This is a sad, bleak novel set in the Western Cape during a fictitious civil war. There are curfews and prison camps to incarcerate different types of offenders. The overall feeling is of a controlling, dystopian society that is fighting a war ’so that minorities will have a say in their destinies’. This made me think of the Group Areas Act of the Apartheid era. I preferred Coetzee’s novel Disgrace, but this is still an excellent novel which is prescient of a civil disorder that is still possible in South Africa.

The main character Michael K is a ‘simple’ Cape Coloured man, born with a harelip. He grows up in an orphanage and later works as a gardener in Cape Town. He moves back to stay with his mother in her tiny room when she becomes ill.  There is civil disorder where they live and she decides to move back to her birthplace in the country. It is an arduous journey and she dies en route but K continues onwards taking her ashes to her birthplace, which has become an abandoned farm near Prince Albert.

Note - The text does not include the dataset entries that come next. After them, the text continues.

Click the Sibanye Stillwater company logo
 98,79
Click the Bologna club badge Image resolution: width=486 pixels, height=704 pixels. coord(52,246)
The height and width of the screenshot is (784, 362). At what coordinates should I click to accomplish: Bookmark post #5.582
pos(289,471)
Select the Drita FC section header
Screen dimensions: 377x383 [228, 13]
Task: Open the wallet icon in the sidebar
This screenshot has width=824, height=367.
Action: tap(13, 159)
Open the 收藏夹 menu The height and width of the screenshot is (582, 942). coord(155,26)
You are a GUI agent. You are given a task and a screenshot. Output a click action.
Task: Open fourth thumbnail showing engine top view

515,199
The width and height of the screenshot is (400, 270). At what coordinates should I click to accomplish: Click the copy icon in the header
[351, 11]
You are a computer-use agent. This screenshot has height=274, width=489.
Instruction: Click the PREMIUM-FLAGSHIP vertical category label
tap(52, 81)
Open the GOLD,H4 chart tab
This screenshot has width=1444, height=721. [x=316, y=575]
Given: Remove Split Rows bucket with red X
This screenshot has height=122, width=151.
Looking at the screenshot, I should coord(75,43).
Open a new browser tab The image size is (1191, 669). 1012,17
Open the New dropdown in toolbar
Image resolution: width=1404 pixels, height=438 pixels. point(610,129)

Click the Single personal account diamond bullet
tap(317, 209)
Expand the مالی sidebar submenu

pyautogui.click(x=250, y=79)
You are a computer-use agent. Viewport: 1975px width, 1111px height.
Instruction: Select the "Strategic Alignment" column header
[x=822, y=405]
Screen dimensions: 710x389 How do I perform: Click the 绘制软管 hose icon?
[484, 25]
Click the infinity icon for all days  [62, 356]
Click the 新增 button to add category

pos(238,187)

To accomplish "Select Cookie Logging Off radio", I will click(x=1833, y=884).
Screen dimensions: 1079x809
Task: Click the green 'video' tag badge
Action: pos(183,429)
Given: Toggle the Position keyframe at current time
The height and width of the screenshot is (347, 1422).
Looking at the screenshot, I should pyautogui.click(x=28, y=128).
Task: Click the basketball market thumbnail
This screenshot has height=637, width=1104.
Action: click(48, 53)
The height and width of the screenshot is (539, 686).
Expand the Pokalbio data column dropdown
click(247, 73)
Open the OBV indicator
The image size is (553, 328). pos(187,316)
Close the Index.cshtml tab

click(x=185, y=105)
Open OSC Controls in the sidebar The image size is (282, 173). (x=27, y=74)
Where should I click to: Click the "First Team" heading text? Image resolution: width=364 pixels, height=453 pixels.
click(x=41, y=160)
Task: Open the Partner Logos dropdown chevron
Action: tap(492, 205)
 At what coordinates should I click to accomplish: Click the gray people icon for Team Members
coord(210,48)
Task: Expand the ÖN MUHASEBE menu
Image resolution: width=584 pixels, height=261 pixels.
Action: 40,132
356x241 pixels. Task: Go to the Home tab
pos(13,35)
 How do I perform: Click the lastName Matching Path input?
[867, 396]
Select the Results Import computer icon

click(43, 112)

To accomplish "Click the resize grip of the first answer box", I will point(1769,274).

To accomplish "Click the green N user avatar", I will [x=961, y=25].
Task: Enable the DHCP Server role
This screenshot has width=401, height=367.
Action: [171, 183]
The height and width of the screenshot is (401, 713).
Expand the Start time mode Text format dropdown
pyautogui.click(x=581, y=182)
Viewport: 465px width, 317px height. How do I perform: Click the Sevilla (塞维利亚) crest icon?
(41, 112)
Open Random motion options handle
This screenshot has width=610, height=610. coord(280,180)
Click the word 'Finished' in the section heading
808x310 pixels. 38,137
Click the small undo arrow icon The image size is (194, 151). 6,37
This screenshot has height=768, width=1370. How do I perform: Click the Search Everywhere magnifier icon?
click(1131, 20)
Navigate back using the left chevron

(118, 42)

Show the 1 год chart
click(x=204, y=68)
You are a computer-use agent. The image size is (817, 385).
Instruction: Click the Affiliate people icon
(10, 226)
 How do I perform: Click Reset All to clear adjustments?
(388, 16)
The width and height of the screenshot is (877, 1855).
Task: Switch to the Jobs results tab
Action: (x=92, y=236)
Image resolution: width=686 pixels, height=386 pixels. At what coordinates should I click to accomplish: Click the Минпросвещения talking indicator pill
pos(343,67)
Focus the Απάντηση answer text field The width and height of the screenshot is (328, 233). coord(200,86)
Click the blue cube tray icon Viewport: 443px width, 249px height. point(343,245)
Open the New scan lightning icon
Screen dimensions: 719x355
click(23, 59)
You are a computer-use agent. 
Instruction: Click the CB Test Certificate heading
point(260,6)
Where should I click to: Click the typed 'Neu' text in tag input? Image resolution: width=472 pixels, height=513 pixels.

He struck me as a very resourceful person who manages to find a way to live in the wilderness. A grandson of the farm owner, who is an army deserter, returns and treats K like a servant so he decides to leave, initially living in the mountains and later sleeping rough in Prince Albert where he is picked up and sent to a displaced persons labour camp which is similar to an internment camp. He later escapes and finds his way back to the farm. There is no sign of the grandson and he makes a life for himself building a hideout away from the house, growing pumpkins and eating insects. He manages to avoid a group of insurgents that pass through the farm one day but thereafter hides away during the day and became a ‘creature of twilight and night’ with highly developed senses of smell, taste and touch. He gradually becomes weaker and is discovered in this state by a visiting army patrol who suspect him of being linked to insurgents. He is transferred to a prison hospital in a rehabilitation camp on the outskirts of Cape Town.

K refuses most food and becomes weaker giving concern that he might die. The medical officer responsible for his care becomes fascinated with his case and comes to realise that K is an innocent civilian and his reason for not eating is that he wants to live on his own terms. K escapes from the camp and the medical officer envies his freedom and has an imaginary conversation with K asking to be led by him ‘ had I been awake and followed you, I could see that you did not belong in any camp’. He also asks K for forgiveness and says that ‘ Your stay in the camp was merely an allegory….of how scandalously, how outrageously a meaning can take up residence in a system without becoming a term in it’. [ I think the story of K’s ill treatment and incarceration symbolizes the repressive political system in South Africa at the time ].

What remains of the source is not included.